Richard Feynman once wrote, “Scientific knowledge is a body of statements of varying degrees of uncertainty/certainty — some most unsure, some nearly sure, none absolutely certain.” Scientific curiosity, not scientific knowledge, must be the focus for clinicians to excel. School and continuing education courses are great for gathering new information, but the information can be applied in many ways. There is a lack of education on heuristics, biases, and cognitive fallacies.

Clinicians bring their own experiences and perspectives to clinical situations, leading to differing opinions on the same information provided. It is imperative to know how to use the information we are given and how to navigate cognitive traps. Without a foundation for understanding information, our biases will take over. In relation, we need to be comfortable with doubt and uncertainty.

I recently had the opportunity to host a #PhyioTalk tweet chat with clinicians and students in the US and UK on this topic of cognitive fallacies. It was an engaging conversation and enriching experience for me. Here are the five questions that we asked along with my answers and a couple great insights other physical therapists.

Q1: What is an example of confirmation bias you have experienced in a healthcare setting? Could be a clinician or patient

“Confirmation bias is ‘tunnel-vision’ style searching to support an initial diagnosis while ignoring potential data which will reject the initial hypotheses.” This is how Dale Whelehan, a physiotherapist from Ireland and researcher who has published on this topic, succinctly describes the confirmation bias.

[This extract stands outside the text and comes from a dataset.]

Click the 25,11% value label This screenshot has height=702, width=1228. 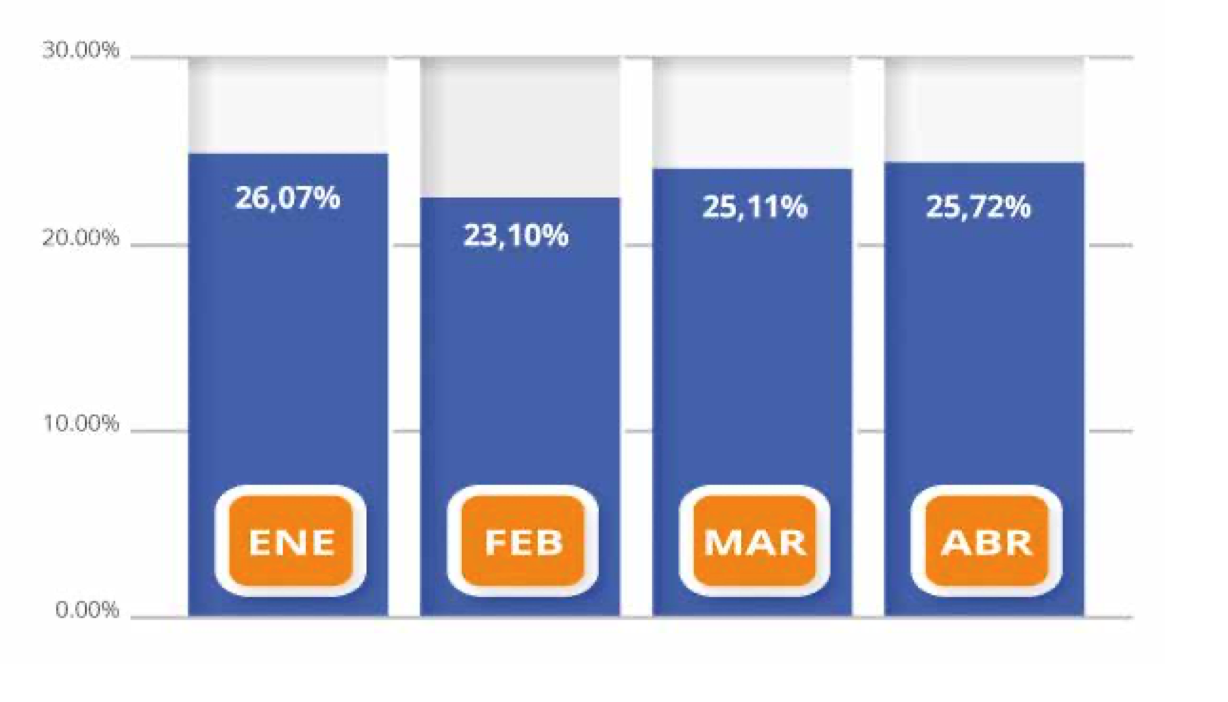754,208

Confirmation bias can occur in the clinic during the exam or during the research before and after. It is common to search for information to build off current knowledge, not risk tearing it down. As a new graduate, I would often hunt for studies on PubMed that strengthened my resolve, opposed to appraising all the available research. To combat the bias, we need to channel our inner mathematician.

In his book How Not to be Wrong: The Power of Mathematical Thinking, Jordan Ellenberg writes, “When you’re working hard on a theorem you should try to prove it by day and disprove it by night.” He is a mathematician, so theorems are his game, but the same concept applies to any field. The best way to combat a confirmation bias is to try proving yourself wrong.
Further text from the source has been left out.